La riserva, vuoi o non vuoi, è finita in riserva. E tutto è rimasto così, sospeso. Tra l’abbandono (in)completo e la parziale manutenzione. Per il dispiacere collettivo, chiaro. E per l’ennesimo biglietto da visita di questa Italia che non ha mai saputo farsi bene i suoi calcoli. Ora però, però però, il pacchetto è destinato a nuova vita. Come l’araba fenice (paragone scontato). O meglio ancora, come la bottiglietta d’acqua che prima faceva fare plin-plin ed adesso invece diventerà un grazioso impermeabile (questo va meglio).
Ma andiamo per ordine. Location: Farnese. Lassù, in Alta Tuscia, ci sarebbe la riserva naturale “Selva del Lamone”. Un polmone verde di rara bellezza. Un bosco incantato caratterizzato da arbusti monumentali, da una fittissima vegetazione, da quella confusione ordinata tipica di ogni foresta che si rispetti. Per farla corta: lì dentro il brigante Tiburzi si ritirava quando capiva che fuori l’aria non era buona. Mica scemo, il Tibu.
Avanti. La riserva fu istituita nel 1994. A ridosso del 2000 vennero poi costruite, grazie ad un finanziamento europeo corposo e massiccio (bei tempi, quelli) le prime “capanne dei briganti”. O capanne dei carbonai. Ma va bene pure capanne dei macchiaioli. Strutture di pianta ovale, con mura in pietra e tetto in rami intrecciati. Stupende, all’occhio. Che passeggiare nel Lamone e trovarsele davanti era uno spettacolo nello spettacolo. Pareva di tornare indietro nel tempo.
Il progettone, comunque, era ad ampio respiro. Negli anni successivi vennero perciò tirate su altre capanne. Fabbricata una sorta maneggio per cavalli. Ed infine il pezzo grosso, la “Monta taurina”. E cioè un casale completamente edificato con pietre locali. Autosufficiente energeticamente (pannelli solari e gruppo elettrogeno). Ma, sopra ogni altra cosa, un altro pezzo che all’impatto spacca il cuore a metà, tanto è bello (ancora oggi).

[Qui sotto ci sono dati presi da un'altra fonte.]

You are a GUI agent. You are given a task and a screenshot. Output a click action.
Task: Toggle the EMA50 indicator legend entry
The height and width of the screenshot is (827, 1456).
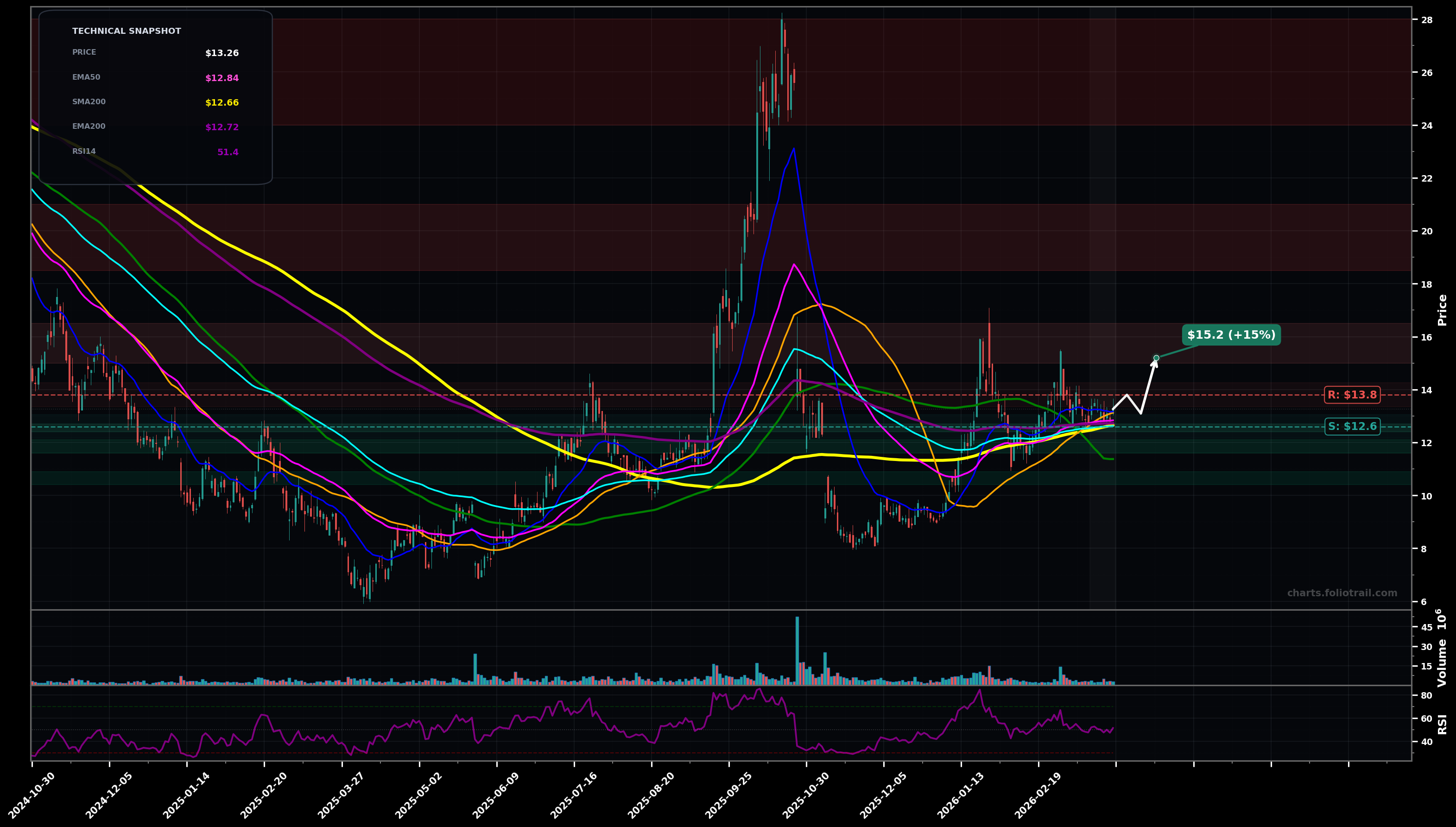pos(85,77)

Siamo nel 2016. Qual è lo stato di conservazione dell’area? Come detto in apertura le cose non vanno certo a gonfie vele. E per essere precisi occorre rimarcare che si sta parlando di una di quelle faccende intrecciate di brutto, burocraticamente. Poiché la proprietà è del Comune, ma non si può intervenire né farsi avanti né prendere iniziativa (si sta dentro una riserva, in fin dei conti).
Ok, ma allora uno si chiede: cosa le hanno costruite a fare? Tralasciando un passato sciupone e magari anche poco lungimirante (considerazioni facili, nell’era della crisi), va sottoscritto il buon intento di partenza. Praticamente l’idea era quella di creare un polo turistico eco-sostenibile. Con gli alloggi nelle strutture, il maneggio, il trekking, le mountain-bike e via discorrendo.
La cinghia stretta però, qualche calcolo sbagliato, la mancata voglia da parte dei privati di “provarci”, hanno reso il tutto una battaglia persa. Persa? In realtà non del tutto. Perché all’ultimo appello un qualcuno si è presentato. Anzi, si è presentata una cooperativa sociale di Tarquinia, la Aga.
Aga ha deciso di puntare sull’area. Ha preso in gestione l’intero accampamento. Non è dato sapere come intenderà svilupparlo, risollevarlo, sfruttarlo. È ancora troppo presto. Ma almeno “qualcosa si è mosso”. E non è poco. Affatto. In bocca al carbonaio.